Zero-shot learning enables instant denoising and super-resolution in optical fluorescence microscopy

• Published in: Nature communications Vol. 15; no. 1; pp. 4180 - 15
• Main Authors: Qiao, Chang, Zeng, Yunmin, Meng, Quan, Chen, Xingye, Chen, Haoyu, Jiang, Tao, Wei, Rongfei, Guo, Jiabao, Fu, Wenfeng, Lu, Huaide, Li, Di, Wang, Yuwang, Qiao, Hui, Wu, Jiamin, Li, Dong, Dai, Qionghai
• Format: Journal Article
• Language: English
• Published: London Nature Publishing Group UK 16.05.2024; Nature Publishing Group; Nature Portfolio
• Subjects: 14/19; 14/63; 14/69; 631/1647/245/2225; 631/1647/328/2238; 639/624/1107/328/2238; Algorithms; Animals; Artificial neural networks; Caenorhabditis elegans - embryology; Computer applications; Confocal microscopy; Data acquisition; Deep Learning; Diffraction; Embryos; Fluorescence; Fluorescence microscopy; Humanities and Social Sciences; Image enhancement; Image processing; Image Processing, Computer-Assisted - methods; Image resolution; Imaging, Three-Dimensional - methods; Light microscopy; Light sheets; Machine learning; Mice; Microscopes; Microscopy; Microscopy, Fluorescence - methods; multidisciplinary; Neural networks; Optical microscopy; Science; Science (multidisciplinary); Zero-shot learning
• ISSN: 2041-1723; 2041-1723
• DOI: 10.1038/s41467-024-48575-9

Computational super-resolution methods, including conventional analytical algorithms and deep learning models, have substantially improved optical microscopy.

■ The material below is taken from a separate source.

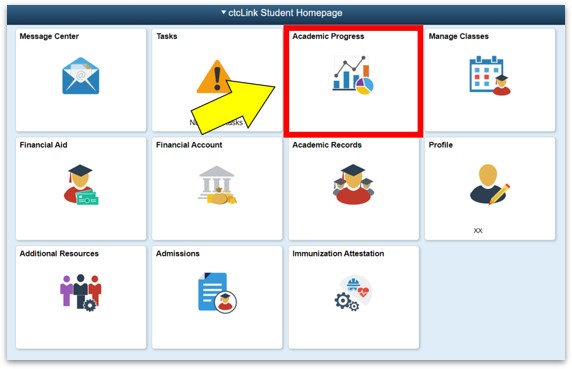572x369 pixels.
Task: Select the Financial Aid graduate icon
Action: click(x=81, y=184)
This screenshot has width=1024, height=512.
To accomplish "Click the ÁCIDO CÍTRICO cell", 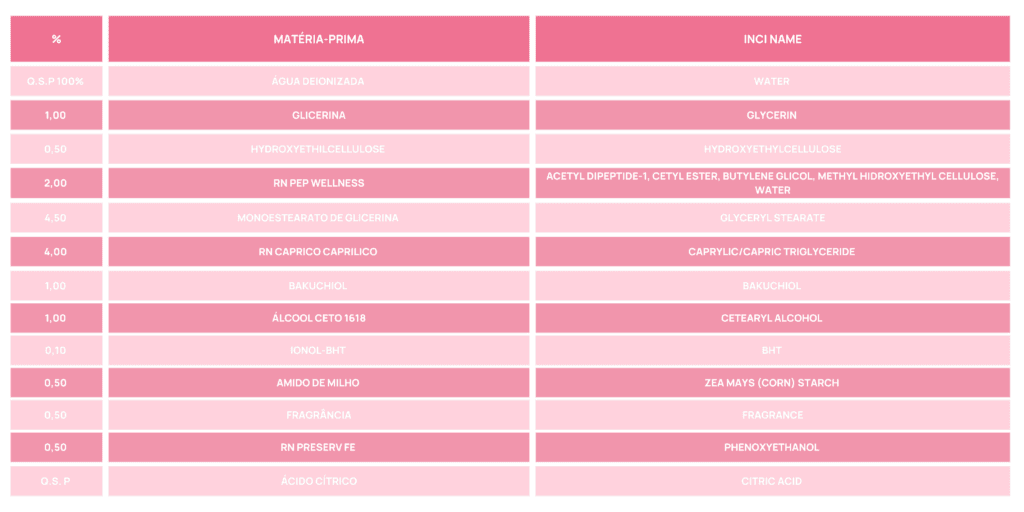I will pos(318,481).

Among them, supervised deep neural networks have demonstrated outstanding performance, however, demanding abundant high-quality training data, which are laborious and even impractical to acquire due to the high dynamics of living cells. Here, we develop zero-shot deconvolution networks (ZS-DeconvNet) that instantly enhance the resolution of microscope images by more than 1.5-fold over the diffraction limit with 10-fold lower fluorescence than ordinary super-resolution imaging conditions, in an unsupervised manner without the need for either ground truths or additional data acquisition. We demonstrate the versatile applicability of ZS-DeconvNet on multiple imaging modalities, including total internal reflection fluorescence microscopy, three-dimensional wide-field microscopy, confocal microscopy, two-photon microscopy, lattice light-sheet microscopy, and multimodal structured illumination microscopy, which enables multi-color, long-term, super-resolution 2D/3D imaging of subcellular bioprocesses from mitotic single cells to multicellular embryos of mouse and C. elegans . The authors introduce ZS-DeconvNet, an unsupervised computational super-resolution method for multiple types of microscopes, that enhances image resolution by more than 1.5 times over the diffraction limit with 10 times lower fluorescence than regular superresolution imaging conditions.